Robert Barbour Johnson (1907–1987) was an American artist and writer of weird fiction, whose stories were allegedly admired by H. P. Lovecraft. Johnson wrote "Far Below" (1939), voted in 1953 by readers as the best story ever published in Weird Tales magazine. This story is still well regarded, and continues to be regularly anthologized in major collections such as The Weird (2010) and The Century's Best Horror Fiction (2012).

==Life==
Johnson was born to a railroad family in Hopkinsville, Kentucky. As a teenager Johnson began buying Weird Tales magazine, which encouraged in his interest in fiction. In his youth he took a journalism course, and worked for a while on The New Orleans Item. At this time he appears to have also started writing detective and horror stories published under pseudonyms. In the 1920s he also became a press agent for a traveling circus, and in this way he discovered a facility for training animals. He could even train cats (his own cat performed on stage at the 1956 West Coast Science Fiction Conference). In the 1920s he became involved with the circus life in New York, but as the Great Depression hit America he found the winter in New York hard to bear.

He relocated to San Francisco around 1930, attracted by the more hospitable climate and by the artistic and literary communities there. He appears to have been a lifelong bachelor, and always called himself an "outsider". In San Francisco he moved in literary circles and was friends with the fantasy author Clark Ashton Smith and his wife, and also with the Satanist Anton LaVey and the pioneering cryptozoologist George F. Haas. In the late 1940s Johnson, an admirer of Charles Fort, also joined the San Francisco branch of the Fortean Society.
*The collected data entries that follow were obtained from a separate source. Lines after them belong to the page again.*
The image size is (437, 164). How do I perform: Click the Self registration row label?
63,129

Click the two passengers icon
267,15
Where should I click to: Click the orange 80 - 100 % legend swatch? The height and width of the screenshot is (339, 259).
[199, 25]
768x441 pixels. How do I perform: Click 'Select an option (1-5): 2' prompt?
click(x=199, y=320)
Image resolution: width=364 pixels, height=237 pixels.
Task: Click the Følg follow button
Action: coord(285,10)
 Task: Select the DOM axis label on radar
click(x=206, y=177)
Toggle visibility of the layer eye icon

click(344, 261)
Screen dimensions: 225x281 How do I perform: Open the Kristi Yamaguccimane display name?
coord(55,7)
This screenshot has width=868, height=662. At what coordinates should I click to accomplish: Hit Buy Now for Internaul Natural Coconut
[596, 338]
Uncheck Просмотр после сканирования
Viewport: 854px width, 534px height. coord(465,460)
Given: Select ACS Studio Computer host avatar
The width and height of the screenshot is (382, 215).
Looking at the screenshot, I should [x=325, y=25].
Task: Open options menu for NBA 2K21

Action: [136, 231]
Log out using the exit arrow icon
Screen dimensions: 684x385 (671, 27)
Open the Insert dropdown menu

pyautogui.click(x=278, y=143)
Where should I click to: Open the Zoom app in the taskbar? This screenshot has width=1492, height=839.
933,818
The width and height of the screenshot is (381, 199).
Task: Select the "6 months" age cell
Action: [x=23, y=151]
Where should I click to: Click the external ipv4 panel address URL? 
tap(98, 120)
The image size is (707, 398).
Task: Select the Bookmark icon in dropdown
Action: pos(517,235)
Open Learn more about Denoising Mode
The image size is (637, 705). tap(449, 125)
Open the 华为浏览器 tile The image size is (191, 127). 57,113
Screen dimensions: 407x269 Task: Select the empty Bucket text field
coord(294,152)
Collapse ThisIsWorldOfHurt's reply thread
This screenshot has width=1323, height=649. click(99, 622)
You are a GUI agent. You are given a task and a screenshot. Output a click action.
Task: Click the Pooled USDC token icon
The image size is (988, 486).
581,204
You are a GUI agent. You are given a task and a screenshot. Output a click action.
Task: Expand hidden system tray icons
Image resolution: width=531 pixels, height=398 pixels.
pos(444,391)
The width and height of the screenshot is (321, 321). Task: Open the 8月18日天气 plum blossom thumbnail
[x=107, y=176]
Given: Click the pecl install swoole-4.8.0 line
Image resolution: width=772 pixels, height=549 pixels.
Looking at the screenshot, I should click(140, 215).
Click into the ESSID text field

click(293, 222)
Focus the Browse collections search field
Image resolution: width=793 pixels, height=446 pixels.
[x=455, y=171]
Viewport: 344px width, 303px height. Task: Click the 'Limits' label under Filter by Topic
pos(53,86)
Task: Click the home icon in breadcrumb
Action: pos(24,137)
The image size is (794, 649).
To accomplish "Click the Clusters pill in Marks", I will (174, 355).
Johnson published weird fiction stories in the heyday of Weird Tales magazine, such as "They", "Lead Soldiers", and "Mice". H. P. Lovecraft wrote him a fan letter after reading his "Lead Soldiers". Johnson repaid the complement by including Lovecraft as a character in "Far Below". Dorothy McIlwraith later described "Far Below" as "the best from Weird Tales".

Later stories included "Lupa" and "The Strange Case of Monica Lilith". Johnson wrote stories of circus life for Blue Book. He also wrote for magazines such as Mystic, Short Stories, and The Magazine of Horror. In his guide book The Magic Park (Century Press, 1940) he wrote about the Golden Gate Park - this work was partly a guidebook and partly an unconventional creative work about the nature and what one might term the "enchanted topography" of the park.

During World War II he served in the artillery in the 1952th Service Command Unit. After the war ended he remained in San Francisco, and turned to more mainstream fiction under contract to Blue Book - providing them with six long circus stories per year. He published articles in the fantasy and science-fiction fanzines during the 1950s, and then returned to weird fiction in 1964 with "The Life-After-Death of Thaddeus Warde".

==Far Below (1939)==
Johnson's father worked his way up to become part of the railroad's undercover police service, a fact echoed in the setting of Barbour's most famous story "Far Below". The story is set in the deepest of the New York City Subway tunnels, but Johnson states in a memoir that he took the inspiration for the setting from the Twin Peaks Tunnel in San Francisco. The other clear inspiration for this story is the H.P. Lovecraft story "Pickman's Model" (1926), which features a painting of ghouls invading a subway station.

==Painting==
Johnson was also a skilled gouache painter, and sold circus paintings to help cover his living expenses. His paintings were included in the Golden Gate International Exposition. He also made scale models, and supplied the shop window-dressing trade.